1.3 Peak Amplitudes and Latencies Are Measurable Independent of the SNR
A common argument against measuring peak amplitude and latency at the ST level is that the SNR is too low to identify the components of interest (Blankertz, Lemm, Treder, Haufe & Müller, 2011; Chamanzar, Malekmohammadi, Bahrani, & Shabany, 2015; Jaśkowski & Verleger, 1999). In other words, there is the assumption that the signal in ST ERPs representing the brain activity elicited by a stimulus event is generally smaller than the random background brain noise and, therefore, cannot be directly seen or measured in the single trial. Although viewed as a descriptive indication of the quality of the data, there is little information in the literature specifying the minimum SNR needed for obtaining reliable and valid measures of brain activity in the averaged ERP or in single trials. This may be due to the fact that efforts to understand SNR have often been conducted by combining synthesized signals with recordings of resting brain signals, then studying computational methods retrieving the synthesized signal (Hu et al., 2011; Jaśkowski & Verleger, 1999).

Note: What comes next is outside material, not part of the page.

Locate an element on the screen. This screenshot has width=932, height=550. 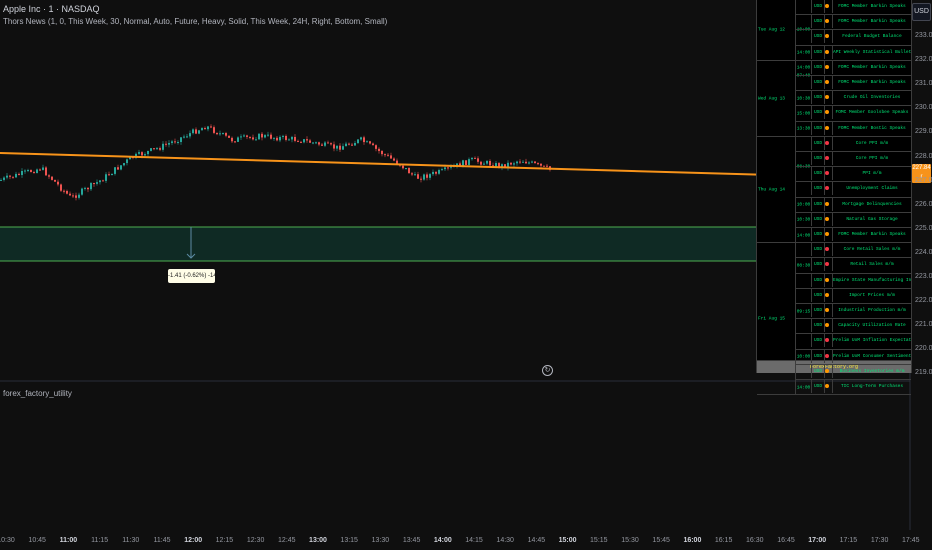
news-event-row: USD Business Inventories m/m is located at coordinates (854, 372).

Furthermore, SNR has been calculated through a variety of methods (Luck, 2005; Spencer, 2005). For example, one method is to calculate the ratio of the largest evoked potential peak-to-peak amplitude and the mean amplitude of the baseline period prior to the presentation of the stimulus (Pfurtscheller et al., 1987). Another method is to divide the standard deviation of the averaged ERP by the standard deviation of the noise as estimated from amplitudes of oscillatory signals recorded during the resting states (Ouyang et al., 2015). Alternatively, SNR has been defined as the signal being the amplitude of a peak in ST ERP, while the noise, or measurement error, defined as uninformative intra-subject variability created by neural activity not activated by the stimulus as well as non-neural artifacts (Blankertz et al., 2011; Ribeiro et al., 2016). While this latter approach can be viewed as more compatible with test and measurement theory, this definition of noise may contain elements of meaningful variability across single trials.

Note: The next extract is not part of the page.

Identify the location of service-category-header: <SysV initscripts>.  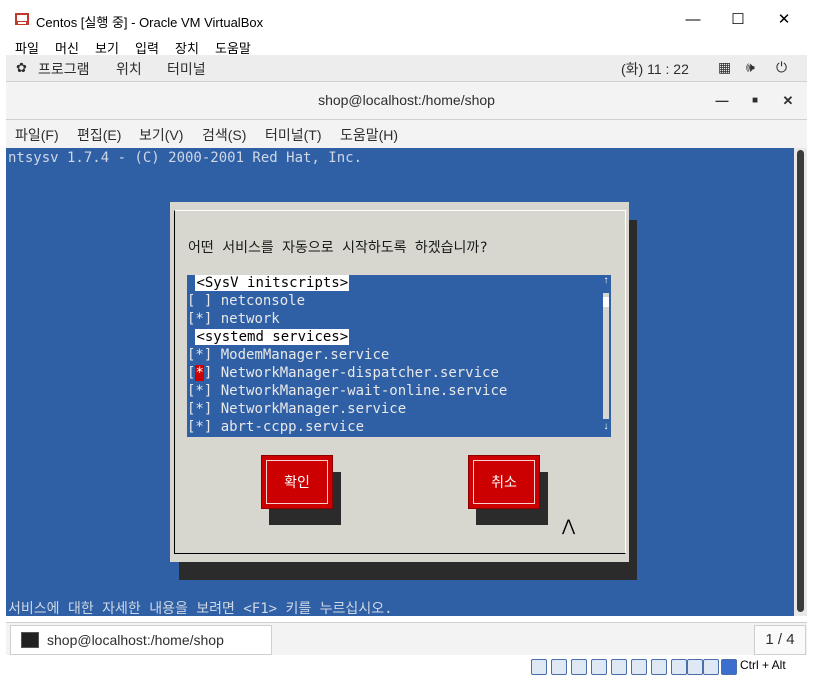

Independent of how SNR is calculated, a low SNR may not be problematic if the effect of the baseline noise can be shown to be relevant to brain processing post-stimulus (for review see Rey et al., 2015). Pre-stimulus brain activity has been shown to consistently influence later ERP components after the presentation of a task-relevant stimulus in both young adults and older adults, even when significant age-related changes in post-stimulus neural processing are found. For example, a greater pre-stimulus gamma power correlated with larger P300 amplitudes and longer response times (Reinhart, Mathalon, Roach, & Ford, 2011), and pre-stimulus alpha power influenced errors on a task (Shou, Dasari, & Ding, 2015). In another study, McNair, Kayser, and Kayser (2019) found that the amplitudes of P1 and N1 were significantly larger and the latencies of N1 and P2 were greater in the older adults compared to young adults, while the pre-stimulus rhythmic brain activity influence on post-stimulus brain activity remained constant across age groups.